United Airlines participates in the Human Intervention Motivational Study (HIMS) Program which, according to its website, is “an occupational substance abuse treatment program dedicated to helping all pilots return to the cockpit.”
To complete the HIMS program, pilots with substance abuse problems seeking to obtain a new medical certificate from the FAA must regularly attend Alcoholics Anonymous (AA).
According to the AA website, AA’s “Twelve Steps “are a set of spiritual principles. When practiced as a way of life, they can expel the obsession to drink and enable the sufferer to recover from alcoholism.” The AA characterizes among the Twelve Steps that members, “Came to believe that a Power greater than ourselves could restore us to sanity,” “Made a decision to turn our will and our lives over to the care of God as we understood Him,” “Admitted to God, to ourselves, and to another human being the exact nature of our wrongs,” “Were entirely ready to have God remove all these defects of character” and “Humbly asked Him to remove our shortcomings.”
The United Airlines pilot at the center of the lawsuit is Buddhist. He objected to the religious content of AA. As an accommodation to his religious beliefs, he sought to substitute regular attendance at a Buddhism-based peer support group. The lawsuit alleged that United Airlines refused to accommodate his religious objection to the AA program. As a result, the pilot was unable to obtain a new FAA medical certificate permitting him to fly again.
The EEOC alleged that United Airlines discriminated against the pilot on the basis of his religion when it refused to modify its addiction treatment program to change a requirement that conflicted with his religious beliefs.
According to Title VII of the Civil Rights Act, employers cannot discriminate against employees on the basis of religion, and must provide reasonable accommodations for an employee’s sincerely held religious beliefs, so long as doing so does not impose an undue hardship on the employer’s business.
Here the pilot would have had to demonstrate that the alternative program is equally effective at addressing his substance abuse, as otherwise, safety could be impacted. In any analysis, employers can demonstrate undue hardship if the accommodation would impact safety.
As stated by the EEOC in announcing the settlement, “Employers have the affirmative obligation to modify their policies to accommodate employees’ religious beliefs.” The EEOC described United Airlines’ response to the employee as “inflexible” when it “refused to make a modest change its program that would have caused them no hardship.”
According to the EEOC’s announcement, the pilot will be compensated for his back pay and reinstated into its HIMS program while “allowing him to attend a non-12-step peer recovery program.

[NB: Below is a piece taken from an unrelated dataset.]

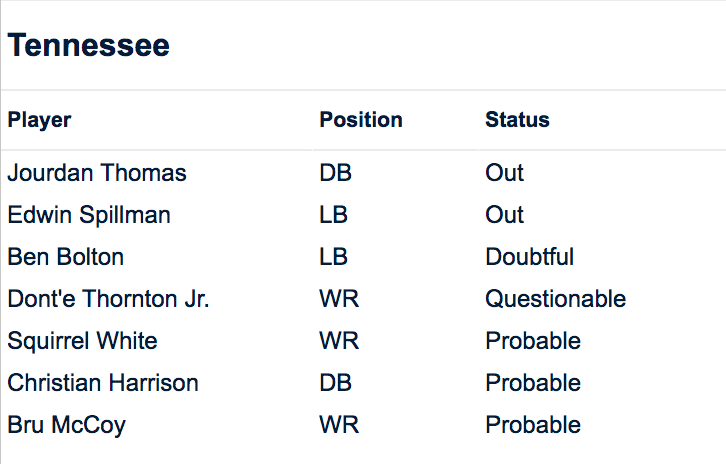Click the Status column header
The width and height of the screenshot is (726, 464).
(x=517, y=121)
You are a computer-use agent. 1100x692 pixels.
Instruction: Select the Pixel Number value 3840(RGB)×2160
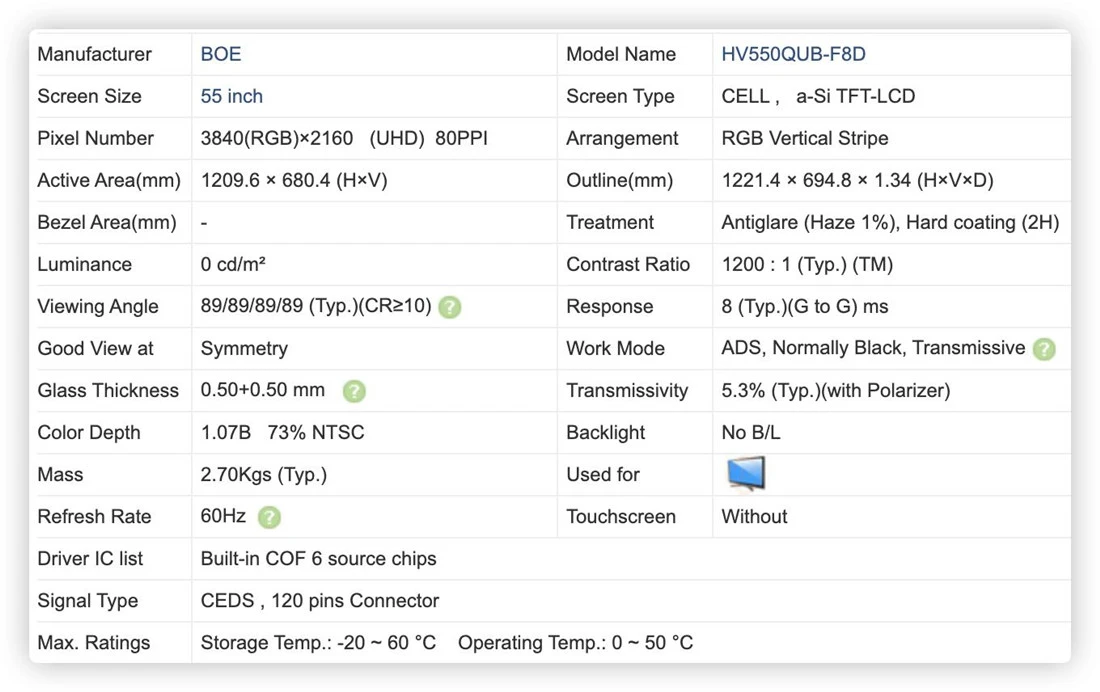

The company will also accept religious accommodation requests in its HIMS Program going forward, institute a new policy on religious accommodations, and train its employees.”
The EEOC has initiated several lawsuits against employers for refusing to accommodate the religious beliefs of employees. Employers should not question the reasonableness of an employee’s belief, but can only engage in the interactive process and make a good faith effort to provide reasonable accommodations unless doing so creates an undue hardship.